Every cubic function is guaranteed to contain at least one real root. The function below, oneRootOfCubic (), is an attempt at almost extreme simplicity. Considerations such as equal roots or complex cube root are ignored. After a few simple decisions, Newton's method is used to derive one real root of the given cubic.

# Python code
newtonDebug = 0

def newton (abcd, startx) :
    '''
x = newton (abcd, startx)
Values a,b,c,d,startx may be Decimal or non-Decimal, but not a mixture of both.
x is float or None.
Newton's method for finding 1 root of cubic function.
2 global variables are needed: newtonDebug
                               almostZero (same as relative tolerance)
'''

    if newtonDebug : print ('newton() 1: a,b,c,d =',abcd)
    a,b,c,d = abcd
    x = startx ; xx = x*x
    y = a*xx*x + b*xx +  c*x + d
    if newtonDebug : print ('newton() 2: x,y =', x,y)

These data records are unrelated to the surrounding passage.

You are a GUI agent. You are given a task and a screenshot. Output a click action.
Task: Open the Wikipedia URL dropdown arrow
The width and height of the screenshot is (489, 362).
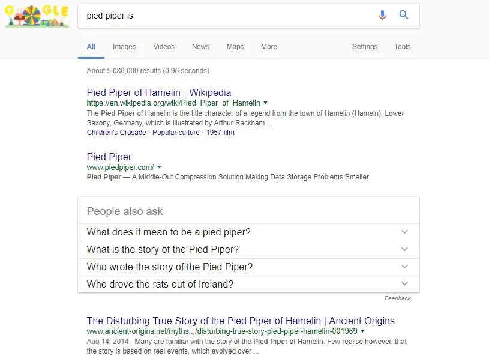point(265,103)
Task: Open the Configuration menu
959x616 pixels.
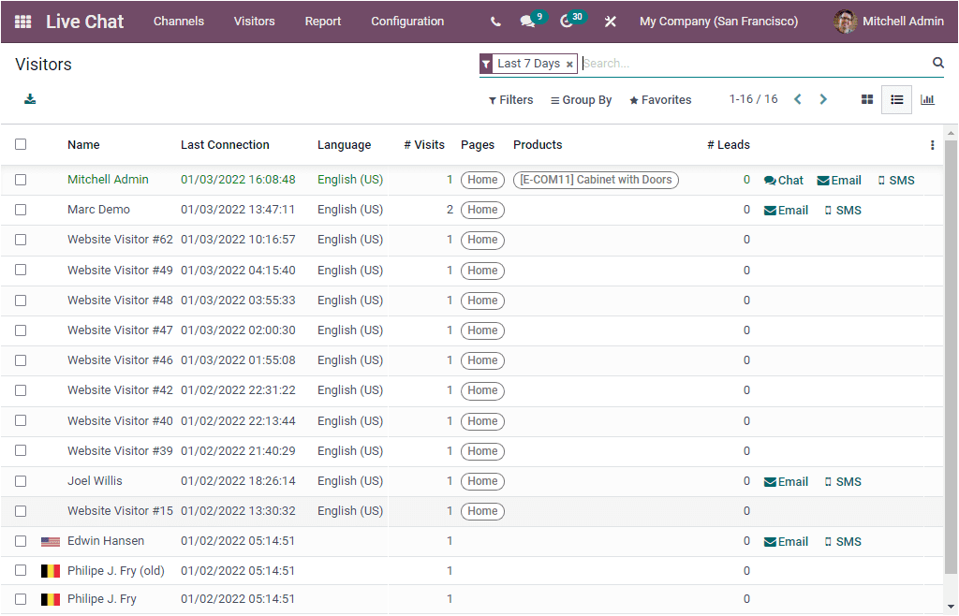Action: (x=407, y=21)
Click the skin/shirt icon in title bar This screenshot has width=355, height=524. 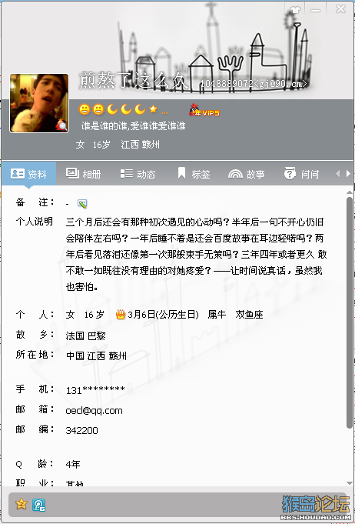(x=295, y=10)
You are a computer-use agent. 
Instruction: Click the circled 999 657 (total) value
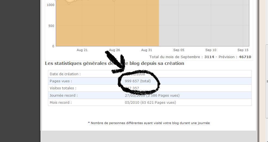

# The differential function
# slope = 3*a*x*x + 2*b*x + c
    _a = 3*a
    _b = 2*b
    _c = c

    count = 0 ; L1 = []
    while 1 :
        count += 1
        if count >= 51 :
            print ('newton() 3: count expired.')
            return None
        slope = _a*xx + _b*x + _c
        delta_x = y/slope
        x -= delta_x
        xx = x*x
        t3,t2,t1 = a*xx*x, b*xx, c*x
        y = t3 + t2 + t1 + d
# Yes. This calculation of y is slightly faster than:
#        y = a*x*x*x + b*x*x + c*x + d
        if newtonDebug : print ('newton() 4: x,y =', x,y)
        if abs(y) <= almostZero : break
        max = sorted([ abs(v) for v in (t3,t2,t1,d) ])[-1]
        if abs(y)/max <= almostZero : break
        if x in L1[-1::-1] :
            if newtonDebug : print ('newton() 5: Endless loop detected.')
            return None
        L1 += [x]

    if newtonDebug : print ('newton() 6: count =', count)

    return x

# Python code
import decimal
D = decimal.Decimal

oneRootOfCubicDebug = 0

def oneRootOfCubic (abcd) :
    '''
x1 = oneRootOfCubic (abcd)
Each member of a,b,c,d must be int or float or Decimal.
If any member is Decimal, this function ensures that all are Decimal.
x1 may be None.
'''
    useDecimal = False
    for v in abcd :
        if isinstance (v,D) :
            useDecimal = True; continue
        if type(v) not in (int,float) :
            print ('oneRootOfCubic() 1: Each member of input (abcd) must be int, float or Decimal.')
            return None

    if useDecimal : a,b,c,d = [ D(str(v)) for v in abcd ]
    else : a,b,c,d = abcd

    if a == 0 :
        print ('oneRootOfCubic() 2: a must be non-zero.')
        return None

    if d == 0 : return 0

    if a != 1 :
        divider = a
        a,b,c,d = [ v/divider for v in (a,b,c,d) ] # a is now +1.

    if b == c == 0 :
        # This is effectively the calculation of cube root.
        if oneRootOfCubicDebug : print ('oneRootOfCubic() 3: Cube root of', -d)
        root3 = simpleCubeRoot(-d)
        if useDecimal : return D(str(root3))
        return float(root3)

    xpoi = -b/3 # Point of inflection.

    # Coefficient B of depressed cubic. B = 27*a*a*d - 9*a*b*c + 2*b*b*b
    B = 27*d - 9*b*c + 2*b*b*b
    if B == 0 :
        # Point of inflection is on X axis.
        if oneRootOfCubicDebug : print ('oneRootOfCubic() 4: Found B=0.')
        return xpoi

    A = 3*c - b*b # Coefficient A of depressed cubic. A = 9*a*c - 3*b*b
    if A == 0 :
        # Slope at Point of inflection is 0.
        if oneRootOfCubicDebug : print ('oneRootOfCubic() 5: Found A=0.')
        t = simpleCubeRoot (-B)
        if not useDecimal : t = float(t)
        x = (-b + t)/3
        return x

    if A > 0 :
        # Slope at Point of inflection is positive.
        return newton((a,b,c,d),xpoi)

    # Slope at Point of inflection is negative.
    x1,x2 = TwoRootsOfCubic ( [ float(v) for v in (a,b,c,d) ], float(xpoi) )
    if oneRootOfCubicDebug : print ('oneRootOfCubic() 6: x1,x2 =',x1,x2)
    if useDecimal : x1,x2 = [ D(str(v)) for v in (x1,x2) ]

    if B > 0 :
        # Point of inflection is above X axis.
        return newton((a,b,c,d),x1)

    # Point of inflection is below X axis.
    return newton((a,b,c,d),x2)

For function TwoRootsOfCubic () see General case above.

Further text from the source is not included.